In 1821, the average physician's list of drugs contained many substances of doubtful value, including live worms, oil of ants, snakeskins, strychnine, bile, and human perspiration. Not so long previously, Governor John Winthrop had accepted powdered unicorn horn as a valuable addition to his pharmacopoeia. And if all this seems an exaggeration, it is worth remembering that as late as 1910 some doctors at the hospital still regarded strychnine as good treatment for pneumonia.

In 1821, there was no anesthesia, and consequently few operations. The post-operative infection rate was nearly 100 per cent. Surgical mortality was close to 80 per cent. In the first full year of service, the hospital treated 115 patients. Although records from that time are lost, the mortality for the hospital as a whole in its early years was a fairly constant 10 per cent.
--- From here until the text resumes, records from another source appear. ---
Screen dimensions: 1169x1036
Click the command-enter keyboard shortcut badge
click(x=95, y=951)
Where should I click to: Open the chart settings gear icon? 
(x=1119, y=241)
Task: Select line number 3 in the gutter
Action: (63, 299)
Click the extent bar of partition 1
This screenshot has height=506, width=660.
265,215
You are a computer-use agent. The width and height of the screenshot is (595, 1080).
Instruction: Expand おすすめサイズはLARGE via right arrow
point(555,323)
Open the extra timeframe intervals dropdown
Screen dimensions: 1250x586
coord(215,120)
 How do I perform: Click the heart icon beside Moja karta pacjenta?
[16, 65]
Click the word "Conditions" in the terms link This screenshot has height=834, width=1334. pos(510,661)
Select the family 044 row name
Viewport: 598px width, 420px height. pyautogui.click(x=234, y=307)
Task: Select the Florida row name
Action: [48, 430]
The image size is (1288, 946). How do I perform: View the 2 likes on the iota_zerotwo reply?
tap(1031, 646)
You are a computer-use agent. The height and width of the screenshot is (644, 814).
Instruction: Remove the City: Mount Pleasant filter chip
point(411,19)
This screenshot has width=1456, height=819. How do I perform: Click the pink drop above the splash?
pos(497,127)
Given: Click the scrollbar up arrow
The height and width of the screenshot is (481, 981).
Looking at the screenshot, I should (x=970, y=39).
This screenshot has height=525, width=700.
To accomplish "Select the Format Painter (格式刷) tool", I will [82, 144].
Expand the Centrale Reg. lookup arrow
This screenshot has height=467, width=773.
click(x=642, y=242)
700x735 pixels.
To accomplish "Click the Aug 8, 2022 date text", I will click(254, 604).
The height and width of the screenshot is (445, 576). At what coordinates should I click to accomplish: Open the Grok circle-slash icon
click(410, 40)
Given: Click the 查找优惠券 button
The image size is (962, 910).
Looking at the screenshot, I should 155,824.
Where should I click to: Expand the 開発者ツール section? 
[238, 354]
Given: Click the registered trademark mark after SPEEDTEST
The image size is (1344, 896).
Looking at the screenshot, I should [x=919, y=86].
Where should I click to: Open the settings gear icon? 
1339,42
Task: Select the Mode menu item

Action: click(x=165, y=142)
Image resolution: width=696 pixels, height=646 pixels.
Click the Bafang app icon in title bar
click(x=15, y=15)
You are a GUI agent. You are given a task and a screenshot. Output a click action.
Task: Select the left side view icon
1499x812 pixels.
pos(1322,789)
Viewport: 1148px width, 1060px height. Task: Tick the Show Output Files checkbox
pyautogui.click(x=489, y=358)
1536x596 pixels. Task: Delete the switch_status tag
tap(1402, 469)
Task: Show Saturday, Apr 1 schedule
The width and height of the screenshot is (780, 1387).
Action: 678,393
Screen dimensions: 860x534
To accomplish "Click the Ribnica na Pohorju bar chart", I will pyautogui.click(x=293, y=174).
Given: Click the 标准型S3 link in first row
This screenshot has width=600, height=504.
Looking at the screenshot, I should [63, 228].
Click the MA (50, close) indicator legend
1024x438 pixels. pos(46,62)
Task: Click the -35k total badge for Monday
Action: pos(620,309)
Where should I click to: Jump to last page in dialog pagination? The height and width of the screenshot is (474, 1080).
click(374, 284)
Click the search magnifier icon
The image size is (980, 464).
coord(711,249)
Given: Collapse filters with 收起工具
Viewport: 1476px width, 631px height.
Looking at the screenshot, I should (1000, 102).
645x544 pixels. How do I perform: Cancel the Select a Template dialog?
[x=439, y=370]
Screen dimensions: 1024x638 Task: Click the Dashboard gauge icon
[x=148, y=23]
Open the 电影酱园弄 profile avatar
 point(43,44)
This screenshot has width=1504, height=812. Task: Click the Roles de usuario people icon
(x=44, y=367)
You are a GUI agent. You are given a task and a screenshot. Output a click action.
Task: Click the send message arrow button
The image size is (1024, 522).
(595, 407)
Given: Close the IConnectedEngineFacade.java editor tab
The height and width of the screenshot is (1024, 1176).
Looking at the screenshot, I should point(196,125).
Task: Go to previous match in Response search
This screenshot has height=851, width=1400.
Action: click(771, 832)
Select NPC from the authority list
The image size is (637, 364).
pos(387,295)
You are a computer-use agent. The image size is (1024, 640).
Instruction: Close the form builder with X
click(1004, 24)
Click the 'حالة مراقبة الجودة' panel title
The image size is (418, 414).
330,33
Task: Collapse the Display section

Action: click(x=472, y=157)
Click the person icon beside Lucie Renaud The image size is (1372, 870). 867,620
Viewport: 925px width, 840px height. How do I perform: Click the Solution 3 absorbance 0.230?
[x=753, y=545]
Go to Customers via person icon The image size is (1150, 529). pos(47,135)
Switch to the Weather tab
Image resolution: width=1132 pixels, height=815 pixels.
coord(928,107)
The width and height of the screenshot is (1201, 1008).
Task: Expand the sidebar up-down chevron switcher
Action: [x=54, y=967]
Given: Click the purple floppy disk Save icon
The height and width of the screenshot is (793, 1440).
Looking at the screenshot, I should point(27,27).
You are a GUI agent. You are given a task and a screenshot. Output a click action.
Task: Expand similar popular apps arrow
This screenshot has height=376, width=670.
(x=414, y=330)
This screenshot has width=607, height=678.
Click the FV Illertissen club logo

Clearly, the hospital has undergone an astonishing growth in size and complexity since those days. That growth generally goes unquestioned; it is a peculiarity of the American mentality that the growth of almost anything is applauded. (Consider the mindless jubilation that accompanied the growth of our population to two hundred million.) One may ask whether there are any drawbacks to the size of today's MGH, and to its current emphasis on acute, curative medicine. The question is difficult to answer.

First there is size. For both patient and physician, the sheer size of the hospital can create problems. The patient may find it cold, enormous, impersonal; the doctor whose patients or consultations are widely scattered may find himself walking as much as a quarter of a mile from bed to bed. The intimate, supportive atmosphere that is possible in a smaller hospital cannot be achieved to the same extent here.

On the other hand, a large patient population permits active research on a range of less common diseases; and the hospital serves a genuine function as a place of expert management in such illnesses. Similarly, highly technical procedures, requiring trained personnel and expensive machinery, can be supported in a large hospital, and these procedures can be carried out with a high degree of expertise. Patients who require open-heart surgery or sophisticated radiotherapy find the expensive equipment for such procedures here-and, equally important, staff that carries out such procedures daily.

As for the emphasis on curative measures directed toward established organic illness, two points can be made. First, the hospital's ability to continue to care for the patient once he has left the hospital is not as good as anyone would like. The MGH founded the first social-service department in America, in 1905, to look after such follow-up care in areas not strictly medical. These departments are now standard in most large hospitals. Similarly, the out-patient clinics are designed to provide continuity of medical care to ambulatory patients. But many patients are "lost to follow-up," to use the hospital's expression; they don't answer the social worker's calls, or they don't keep their clinic appointment Nor can they be wholly faulted in this regard, for the hospital's out-patient services are, in general, quite time-consuming for the person who wants to use them. Not only does the patient spend hours in the clinic itself, but he must take the time to travel to and from the hospital on each visit.